Three plump scallops came ceviche style with soy and honey, an acidic shred of pickled mooli, avocado purée and frozen horseradish, the latter of which, described as snow, may have had its day along with “soil” and “textures.” A lovely dish though.
It was at this point that the evening got a lot more interesting. The chef’s wife, Meena, was starting her official birthday celebrations a month early with a table of Champagne-quaffing girlfriends. On being presented with her canapé, one declared: “I’m gonna shove it in and see what happens.” This is why I love Birmingham.
Duck liver came roasted and poached with little rashers of smoked quacker. It really should have been too much meat but the vibrant protein was well matched with variations of pineapple, including an intensely flavoured fruit crisp that would have been superfluous in less skilled hands.

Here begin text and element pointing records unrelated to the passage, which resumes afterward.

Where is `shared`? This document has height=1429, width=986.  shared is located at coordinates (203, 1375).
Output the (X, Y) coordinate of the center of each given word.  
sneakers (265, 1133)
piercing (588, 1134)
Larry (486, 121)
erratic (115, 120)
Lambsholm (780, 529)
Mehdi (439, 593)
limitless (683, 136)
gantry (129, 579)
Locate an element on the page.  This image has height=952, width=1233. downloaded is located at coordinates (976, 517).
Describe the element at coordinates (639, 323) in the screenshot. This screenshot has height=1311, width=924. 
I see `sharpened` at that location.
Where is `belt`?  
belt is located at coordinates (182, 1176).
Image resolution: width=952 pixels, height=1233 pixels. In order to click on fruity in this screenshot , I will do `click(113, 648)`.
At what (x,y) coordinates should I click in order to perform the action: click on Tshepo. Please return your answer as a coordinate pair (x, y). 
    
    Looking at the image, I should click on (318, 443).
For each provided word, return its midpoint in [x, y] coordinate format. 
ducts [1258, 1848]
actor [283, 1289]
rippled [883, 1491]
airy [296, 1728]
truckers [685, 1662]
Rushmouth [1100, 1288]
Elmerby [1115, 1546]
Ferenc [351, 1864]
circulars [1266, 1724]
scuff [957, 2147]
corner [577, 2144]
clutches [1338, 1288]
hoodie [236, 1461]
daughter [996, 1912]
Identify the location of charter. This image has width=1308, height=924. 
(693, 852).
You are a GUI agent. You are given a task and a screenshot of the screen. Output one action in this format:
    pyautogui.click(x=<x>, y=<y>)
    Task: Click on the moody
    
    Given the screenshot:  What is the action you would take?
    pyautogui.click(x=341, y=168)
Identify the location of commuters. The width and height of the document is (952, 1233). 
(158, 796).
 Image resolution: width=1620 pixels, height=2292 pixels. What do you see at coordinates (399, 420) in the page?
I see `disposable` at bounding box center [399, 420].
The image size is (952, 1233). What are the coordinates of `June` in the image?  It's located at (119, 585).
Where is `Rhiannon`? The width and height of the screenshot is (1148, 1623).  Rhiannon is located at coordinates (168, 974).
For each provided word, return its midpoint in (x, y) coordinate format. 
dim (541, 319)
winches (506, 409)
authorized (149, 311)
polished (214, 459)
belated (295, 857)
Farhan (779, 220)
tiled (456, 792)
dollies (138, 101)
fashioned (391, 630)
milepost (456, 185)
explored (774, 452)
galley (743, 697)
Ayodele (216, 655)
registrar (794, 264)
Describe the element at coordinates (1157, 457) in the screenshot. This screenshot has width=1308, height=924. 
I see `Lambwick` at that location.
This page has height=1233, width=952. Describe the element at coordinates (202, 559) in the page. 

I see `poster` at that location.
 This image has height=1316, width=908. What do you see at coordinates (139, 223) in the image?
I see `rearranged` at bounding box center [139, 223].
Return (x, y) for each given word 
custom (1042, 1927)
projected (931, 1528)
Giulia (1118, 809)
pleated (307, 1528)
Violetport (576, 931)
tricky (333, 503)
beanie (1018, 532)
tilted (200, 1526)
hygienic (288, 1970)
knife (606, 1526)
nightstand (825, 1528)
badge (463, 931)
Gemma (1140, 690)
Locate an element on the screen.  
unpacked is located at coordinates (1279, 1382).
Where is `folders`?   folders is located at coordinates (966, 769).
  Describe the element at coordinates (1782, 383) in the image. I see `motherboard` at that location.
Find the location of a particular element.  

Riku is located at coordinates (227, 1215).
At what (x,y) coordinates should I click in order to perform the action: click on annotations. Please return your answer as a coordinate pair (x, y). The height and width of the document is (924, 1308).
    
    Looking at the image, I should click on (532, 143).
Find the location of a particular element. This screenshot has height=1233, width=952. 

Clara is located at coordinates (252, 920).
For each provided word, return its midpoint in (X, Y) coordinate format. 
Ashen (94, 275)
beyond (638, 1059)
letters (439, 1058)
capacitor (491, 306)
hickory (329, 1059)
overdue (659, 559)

Summer, let alone spring, looked like it had come with the fish course: pavé of halibut with an artichoke barigoule, mussels and tomato fondant. Pretty as a picture and delicious.
And then the lamb, sourced from Wales by Roger Brown, the finest butcher in Birmingham and possibly the northern hemisphere. In football striking terms, having Turner cook Brown’s lamb is like pairing Dalglish with Rush, di Stefano with Puskas. The tender lamb, featuring a thin strip of fat, came with morels, a braised lamb “bon bon” and pungent wild garlic. There was no scrimping on the very good jus either.
The cheese consisted of a perfectly kept piece of buttery Brillat Truffe with slightly toasted raisin and walnut bread. I adore big cheese trolleys but when the fromage is this good, you only need one variety.
I followed the lead of the sommelier with some wine pairings. The star matches included a 2011 New Zealand Riesling from Millton’s Opou Vineyard with the scallop ceviche and a 2011 butch, dusky cabernet franc from Domaine Mas Barrau with the lamb.
Last year I had an amazing blackberry soufflé at Turners. As good as it was, a dinky raspberry soufflé with chocolate sorbet didn’t quite hit those heights this time round. It felt bullied by the chocolate.
The first pudding was trumped by the second, a coffee and vanilla cheesecake, topped with chocolate, and accompanied by peanut butter ice cream and a skyscraper high swirl of salted caramel.
My only regret is that I missed out on the tarte tatin on the Simply Turners menu. It is a classic tarte tatin. It hasn’t been fired through a foam gun or anything like that. “Well, I’m not going to serve it in a bloody glass, am I?” said the chef when I commented on it after dinner.
No, I can’t see that happening. I can’t see Richard Turner trying to reinvent the dessert wheel, just to be clever. And in this I rejoice.